** Opening GIVEN INFORMATION block **

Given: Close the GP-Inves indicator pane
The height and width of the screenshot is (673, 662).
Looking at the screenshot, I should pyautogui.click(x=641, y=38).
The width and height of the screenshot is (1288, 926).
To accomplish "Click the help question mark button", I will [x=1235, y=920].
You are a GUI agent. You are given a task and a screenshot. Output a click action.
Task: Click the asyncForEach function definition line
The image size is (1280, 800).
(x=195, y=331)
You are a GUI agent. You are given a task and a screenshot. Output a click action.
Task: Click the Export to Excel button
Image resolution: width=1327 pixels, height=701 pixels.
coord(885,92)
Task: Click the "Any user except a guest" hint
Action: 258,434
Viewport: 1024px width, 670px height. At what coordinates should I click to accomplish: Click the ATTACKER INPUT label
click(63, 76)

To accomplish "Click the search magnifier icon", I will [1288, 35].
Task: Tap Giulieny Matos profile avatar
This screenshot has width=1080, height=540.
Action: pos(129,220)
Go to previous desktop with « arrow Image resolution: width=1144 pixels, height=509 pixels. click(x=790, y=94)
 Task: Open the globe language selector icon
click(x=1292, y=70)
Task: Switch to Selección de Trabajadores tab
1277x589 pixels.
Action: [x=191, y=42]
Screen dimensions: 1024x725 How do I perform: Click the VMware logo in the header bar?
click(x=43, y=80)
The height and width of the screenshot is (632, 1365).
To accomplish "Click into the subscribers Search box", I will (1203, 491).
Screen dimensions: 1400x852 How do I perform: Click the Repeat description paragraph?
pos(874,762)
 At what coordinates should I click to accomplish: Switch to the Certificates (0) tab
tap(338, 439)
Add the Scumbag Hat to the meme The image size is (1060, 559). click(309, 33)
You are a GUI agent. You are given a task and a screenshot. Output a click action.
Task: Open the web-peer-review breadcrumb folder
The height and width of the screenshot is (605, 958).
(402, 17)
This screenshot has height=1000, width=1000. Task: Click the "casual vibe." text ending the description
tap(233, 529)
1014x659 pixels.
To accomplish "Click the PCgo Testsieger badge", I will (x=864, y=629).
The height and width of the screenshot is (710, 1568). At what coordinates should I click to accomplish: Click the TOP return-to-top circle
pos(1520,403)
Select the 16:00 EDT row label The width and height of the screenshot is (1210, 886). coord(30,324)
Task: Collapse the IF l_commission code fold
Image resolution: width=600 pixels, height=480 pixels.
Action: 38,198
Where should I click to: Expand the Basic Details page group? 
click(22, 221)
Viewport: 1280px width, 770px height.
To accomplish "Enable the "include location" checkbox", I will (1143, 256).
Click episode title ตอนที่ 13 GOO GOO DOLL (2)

** Closing GIVEN INFORMATION block **

EXERCISE BRIEF — Nothing should be left out when the listing is retyped exactly.

RESPONSE —
Given: Close the GP-Inves indicator pane
The height and width of the screenshot is (673, 662).
Looking at the screenshot, I should pyautogui.click(x=641, y=38).
The width and height of the screenshot is (1288, 926).
To accomplish "Click the help question mark button", I will [x=1235, y=920].
You are a GUI agent. You are given a task and a screenshot. Output a click action.
Task: Click the asyncForEach function definition line
The image size is (1280, 800).
(x=195, y=331)
You are a GUI agent. You are given a task and a screenshot. Output a click action.
Task: Click the Export to Excel button
Image resolution: width=1327 pixels, height=701 pixels.
coord(885,92)
Task: Click the "Any user except a guest" hint
Action: 258,434
Viewport: 1024px width, 670px height. At what coordinates should I click to accomplish: Click the ATTACKER INPUT label
click(63, 76)

To accomplish "Click the search magnifier icon", I will [1288, 35].
Task: Tap Giulieny Matos profile avatar
This screenshot has width=1080, height=540.
Action: pos(129,220)
Go to previous desktop with « arrow Image resolution: width=1144 pixels, height=509 pixels. click(x=790, y=94)
 Task: Open the globe language selector icon
click(x=1292, y=70)
Task: Switch to Selección de Trabajadores tab
1277x589 pixels.
Action: [x=191, y=42]
Screen dimensions: 1024x725 How do I perform: Click the VMware logo in the header bar?
click(x=43, y=80)
The height and width of the screenshot is (632, 1365).
To accomplish "Click into the subscribers Search box", I will (1203, 491).
Screen dimensions: 1400x852 How do I perform: Click the Repeat description paragraph?
pos(874,762)
 At what coordinates should I click to accomplish: Switch to the Certificates (0) tab
tap(338, 439)
Add the Scumbag Hat to the meme The image size is (1060, 559). click(309, 33)
You are a GUI agent. You are given a task and a screenshot. Output a click action.
Task: Open the web-peer-review breadcrumb folder
The height and width of the screenshot is (605, 958).
(402, 17)
This screenshot has height=1000, width=1000. Task: Click the "casual vibe." text ending the description
tap(233, 529)
1014x659 pixels.
To accomplish "Click the PCgo Testsieger badge", I will (x=864, y=629).
The height and width of the screenshot is (710, 1568). At what coordinates should I click to accomplish: Click the TOP return-to-top circle
pos(1520,403)
Select the 16:00 EDT row label The width and height of the screenshot is (1210, 886). coord(30,324)
Task: Collapse the IF l_commission code fold
Image resolution: width=600 pixels, height=480 pixels.
Action: 38,198
Where should I click to: Expand the Basic Details page group? 
click(22, 221)
Viewport: 1280px width, 770px height.
To accomplish "Enable the "include location" checkbox", I will (1143, 256).
Click episode title ตอนที่ 13 GOO GOO DOLL (2)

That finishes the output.